Exercise directions: Reproduce only the lines of the material below that start at the line containing "Viewport: 555px width, 412px height." and stop at the line containing "Given: Click the unfilled". Keep both end lines.

Working data:
○ ○ ○ ○ ○

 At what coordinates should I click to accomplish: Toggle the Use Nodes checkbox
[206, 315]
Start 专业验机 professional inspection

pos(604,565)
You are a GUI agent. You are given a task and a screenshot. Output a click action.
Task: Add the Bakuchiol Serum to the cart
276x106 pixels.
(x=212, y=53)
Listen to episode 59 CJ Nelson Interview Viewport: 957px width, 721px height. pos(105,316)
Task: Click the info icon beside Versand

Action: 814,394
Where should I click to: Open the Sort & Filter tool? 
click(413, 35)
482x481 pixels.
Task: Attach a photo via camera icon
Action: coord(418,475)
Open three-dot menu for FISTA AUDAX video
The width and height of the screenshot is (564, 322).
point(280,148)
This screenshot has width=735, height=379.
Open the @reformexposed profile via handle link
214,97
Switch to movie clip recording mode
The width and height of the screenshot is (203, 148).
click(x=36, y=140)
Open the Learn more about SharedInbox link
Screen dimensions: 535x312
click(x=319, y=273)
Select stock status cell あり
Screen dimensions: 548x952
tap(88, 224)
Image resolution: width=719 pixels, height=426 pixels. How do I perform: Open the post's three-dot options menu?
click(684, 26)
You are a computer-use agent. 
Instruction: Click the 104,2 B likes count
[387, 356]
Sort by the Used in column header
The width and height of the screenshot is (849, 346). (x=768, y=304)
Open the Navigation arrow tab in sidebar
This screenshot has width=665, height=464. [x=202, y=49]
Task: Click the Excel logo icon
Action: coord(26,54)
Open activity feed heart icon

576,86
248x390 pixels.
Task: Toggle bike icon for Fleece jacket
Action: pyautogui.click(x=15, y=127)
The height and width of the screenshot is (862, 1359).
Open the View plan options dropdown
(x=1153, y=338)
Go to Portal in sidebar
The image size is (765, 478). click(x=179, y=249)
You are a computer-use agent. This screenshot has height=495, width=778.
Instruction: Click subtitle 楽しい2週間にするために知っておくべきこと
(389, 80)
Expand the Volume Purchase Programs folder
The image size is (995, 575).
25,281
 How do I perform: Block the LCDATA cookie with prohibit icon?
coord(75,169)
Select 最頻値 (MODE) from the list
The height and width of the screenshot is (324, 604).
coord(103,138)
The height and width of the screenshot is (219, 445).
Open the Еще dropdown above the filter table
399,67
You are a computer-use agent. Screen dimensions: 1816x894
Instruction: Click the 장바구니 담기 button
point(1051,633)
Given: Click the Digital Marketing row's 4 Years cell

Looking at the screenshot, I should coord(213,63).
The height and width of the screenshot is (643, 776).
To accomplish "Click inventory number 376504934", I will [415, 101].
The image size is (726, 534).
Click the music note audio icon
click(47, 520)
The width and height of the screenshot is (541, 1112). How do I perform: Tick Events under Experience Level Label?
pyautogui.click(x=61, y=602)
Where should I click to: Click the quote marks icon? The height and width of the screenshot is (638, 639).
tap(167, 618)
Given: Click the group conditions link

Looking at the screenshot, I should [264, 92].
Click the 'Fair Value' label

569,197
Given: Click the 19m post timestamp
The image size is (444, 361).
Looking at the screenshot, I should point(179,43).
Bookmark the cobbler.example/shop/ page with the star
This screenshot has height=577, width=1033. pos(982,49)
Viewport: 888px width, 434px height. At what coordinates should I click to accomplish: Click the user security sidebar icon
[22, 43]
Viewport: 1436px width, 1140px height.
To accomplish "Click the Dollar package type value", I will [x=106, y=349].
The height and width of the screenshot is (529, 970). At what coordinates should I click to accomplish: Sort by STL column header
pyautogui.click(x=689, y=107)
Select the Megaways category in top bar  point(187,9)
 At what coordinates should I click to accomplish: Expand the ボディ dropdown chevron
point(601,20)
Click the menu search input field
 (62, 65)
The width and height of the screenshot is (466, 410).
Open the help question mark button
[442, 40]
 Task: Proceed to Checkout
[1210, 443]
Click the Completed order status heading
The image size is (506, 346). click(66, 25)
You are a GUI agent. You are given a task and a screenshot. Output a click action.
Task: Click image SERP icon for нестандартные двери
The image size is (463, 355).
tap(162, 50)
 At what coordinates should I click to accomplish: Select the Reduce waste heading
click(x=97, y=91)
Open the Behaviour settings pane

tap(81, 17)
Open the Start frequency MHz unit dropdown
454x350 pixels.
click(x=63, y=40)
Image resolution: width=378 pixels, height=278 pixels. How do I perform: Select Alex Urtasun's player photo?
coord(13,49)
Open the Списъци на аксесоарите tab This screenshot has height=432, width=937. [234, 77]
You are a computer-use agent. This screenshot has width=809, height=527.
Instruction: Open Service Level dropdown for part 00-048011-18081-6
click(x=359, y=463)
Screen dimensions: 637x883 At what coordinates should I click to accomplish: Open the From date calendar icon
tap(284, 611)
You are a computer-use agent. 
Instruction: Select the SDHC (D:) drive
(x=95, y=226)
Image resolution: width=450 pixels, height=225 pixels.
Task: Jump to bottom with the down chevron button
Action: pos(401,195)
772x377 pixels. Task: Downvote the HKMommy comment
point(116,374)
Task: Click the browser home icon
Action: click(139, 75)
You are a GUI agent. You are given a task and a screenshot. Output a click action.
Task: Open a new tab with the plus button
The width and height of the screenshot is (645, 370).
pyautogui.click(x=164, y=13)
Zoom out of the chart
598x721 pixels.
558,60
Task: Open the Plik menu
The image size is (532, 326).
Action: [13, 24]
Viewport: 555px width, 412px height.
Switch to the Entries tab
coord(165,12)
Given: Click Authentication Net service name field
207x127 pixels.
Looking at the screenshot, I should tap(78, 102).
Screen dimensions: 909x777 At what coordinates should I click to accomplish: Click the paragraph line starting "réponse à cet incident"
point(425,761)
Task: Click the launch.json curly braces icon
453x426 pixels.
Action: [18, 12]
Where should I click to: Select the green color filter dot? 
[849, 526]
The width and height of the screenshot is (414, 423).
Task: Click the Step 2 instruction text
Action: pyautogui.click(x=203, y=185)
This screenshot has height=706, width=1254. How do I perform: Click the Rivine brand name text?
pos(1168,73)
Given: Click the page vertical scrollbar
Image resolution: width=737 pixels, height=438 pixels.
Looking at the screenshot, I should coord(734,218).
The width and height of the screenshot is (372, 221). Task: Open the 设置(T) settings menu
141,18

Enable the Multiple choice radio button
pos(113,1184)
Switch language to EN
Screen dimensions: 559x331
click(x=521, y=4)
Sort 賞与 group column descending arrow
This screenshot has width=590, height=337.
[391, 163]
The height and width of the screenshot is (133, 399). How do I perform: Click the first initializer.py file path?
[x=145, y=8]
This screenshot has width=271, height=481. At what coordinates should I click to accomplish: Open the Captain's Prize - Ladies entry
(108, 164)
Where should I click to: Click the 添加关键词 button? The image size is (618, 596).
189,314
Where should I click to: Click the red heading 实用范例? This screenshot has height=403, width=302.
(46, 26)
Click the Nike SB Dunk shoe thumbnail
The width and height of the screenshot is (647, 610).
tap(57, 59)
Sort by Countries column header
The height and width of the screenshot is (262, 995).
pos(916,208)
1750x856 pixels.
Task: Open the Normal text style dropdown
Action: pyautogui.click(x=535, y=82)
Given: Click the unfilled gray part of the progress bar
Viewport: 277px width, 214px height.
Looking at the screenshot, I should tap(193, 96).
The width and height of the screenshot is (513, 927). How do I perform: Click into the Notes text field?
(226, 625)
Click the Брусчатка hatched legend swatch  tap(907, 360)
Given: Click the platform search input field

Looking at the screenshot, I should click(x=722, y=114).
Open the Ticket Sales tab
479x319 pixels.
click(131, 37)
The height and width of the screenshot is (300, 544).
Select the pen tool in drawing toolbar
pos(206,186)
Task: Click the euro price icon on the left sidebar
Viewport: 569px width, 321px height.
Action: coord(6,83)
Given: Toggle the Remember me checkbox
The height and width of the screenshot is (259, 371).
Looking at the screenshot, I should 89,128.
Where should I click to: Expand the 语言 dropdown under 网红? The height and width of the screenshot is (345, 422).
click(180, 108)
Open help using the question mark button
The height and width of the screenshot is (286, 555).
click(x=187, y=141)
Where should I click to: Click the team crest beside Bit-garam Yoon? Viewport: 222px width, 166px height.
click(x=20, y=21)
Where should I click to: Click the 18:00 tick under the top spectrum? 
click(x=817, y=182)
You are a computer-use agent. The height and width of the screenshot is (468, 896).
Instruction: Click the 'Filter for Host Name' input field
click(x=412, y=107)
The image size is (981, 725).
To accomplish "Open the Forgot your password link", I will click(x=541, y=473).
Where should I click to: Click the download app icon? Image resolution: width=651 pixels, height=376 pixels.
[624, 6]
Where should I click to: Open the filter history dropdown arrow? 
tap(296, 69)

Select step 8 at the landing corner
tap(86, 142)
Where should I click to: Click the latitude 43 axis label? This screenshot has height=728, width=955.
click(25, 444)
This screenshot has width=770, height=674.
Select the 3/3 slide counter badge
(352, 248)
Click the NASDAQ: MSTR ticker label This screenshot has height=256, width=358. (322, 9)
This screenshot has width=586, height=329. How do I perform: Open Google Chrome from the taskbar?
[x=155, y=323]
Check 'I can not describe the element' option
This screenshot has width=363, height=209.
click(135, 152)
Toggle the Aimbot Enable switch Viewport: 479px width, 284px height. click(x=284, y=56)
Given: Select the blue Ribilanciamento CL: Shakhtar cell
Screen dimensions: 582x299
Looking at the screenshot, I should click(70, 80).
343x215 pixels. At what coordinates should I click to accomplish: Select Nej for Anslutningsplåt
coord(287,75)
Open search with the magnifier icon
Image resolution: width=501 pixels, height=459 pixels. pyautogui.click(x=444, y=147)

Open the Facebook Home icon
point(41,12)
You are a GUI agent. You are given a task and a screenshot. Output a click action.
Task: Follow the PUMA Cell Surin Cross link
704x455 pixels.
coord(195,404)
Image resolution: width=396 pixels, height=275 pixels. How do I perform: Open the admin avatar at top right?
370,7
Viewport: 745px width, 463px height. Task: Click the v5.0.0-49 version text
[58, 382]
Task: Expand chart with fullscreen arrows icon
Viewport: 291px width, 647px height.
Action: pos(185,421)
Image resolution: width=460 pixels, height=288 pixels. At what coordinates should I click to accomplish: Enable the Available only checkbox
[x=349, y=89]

○ ○ ○ ○ ○

Result:
Viewport: 555px width, 412px height.
Switch to the Entries tab
coord(165,12)
Given: Click Authentication Net service name field
207x127 pixels.
Looking at the screenshot, I should tap(78, 102).
Screen dimensions: 909x777 At what coordinates should I click to accomplish: Click the paragraph line starting "réponse à cet incident"
point(425,761)
Task: Click the launch.json curly braces icon
453x426 pixels.
Action: [18, 12]
Where should I click to: Select the green color filter dot? 
[849, 526]
The width and height of the screenshot is (414, 423).
Task: Click the Step 2 instruction text
Action: pyautogui.click(x=203, y=185)
This screenshot has height=706, width=1254. How do I perform: Click the Rivine brand name text?
pos(1168,73)
Given: Click the page vertical scrollbar
Image resolution: width=737 pixels, height=438 pixels.
Looking at the screenshot, I should coord(734,218).
The width and height of the screenshot is (372, 221). Task: Open the 设置(T) settings menu
141,18

Enable the Multiple choice radio button
pos(113,1184)
Switch language to EN
Screen dimensions: 559x331
click(x=521, y=4)
Sort 賞与 group column descending arrow
This screenshot has width=590, height=337.
[391, 163]
The height and width of the screenshot is (133, 399). How do I perform: Click the first initializer.py file path?
[x=145, y=8]
This screenshot has width=271, height=481. At what coordinates should I click to accomplish: Open the Captain's Prize - Ladies entry
(108, 164)
Where should I click to: Click the 添加关键词 button? The image size is (618, 596).
189,314
Where should I click to: Click the red heading 实用范例? This screenshot has height=403, width=302.
(46, 26)
Click the Nike SB Dunk shoe thumbnail
The width and height of the screenshot is (647, 610).
tap(57, 59)
Sort by Countries column header
The height and width of the screenshot is (262, 995).
pos(916,208)
1750x856 pixels.
Task: Open the Normal text style dropdown
Action: pyautogui.click(x=535, y=82)
Given: Click the unfilled gray part of the progress bar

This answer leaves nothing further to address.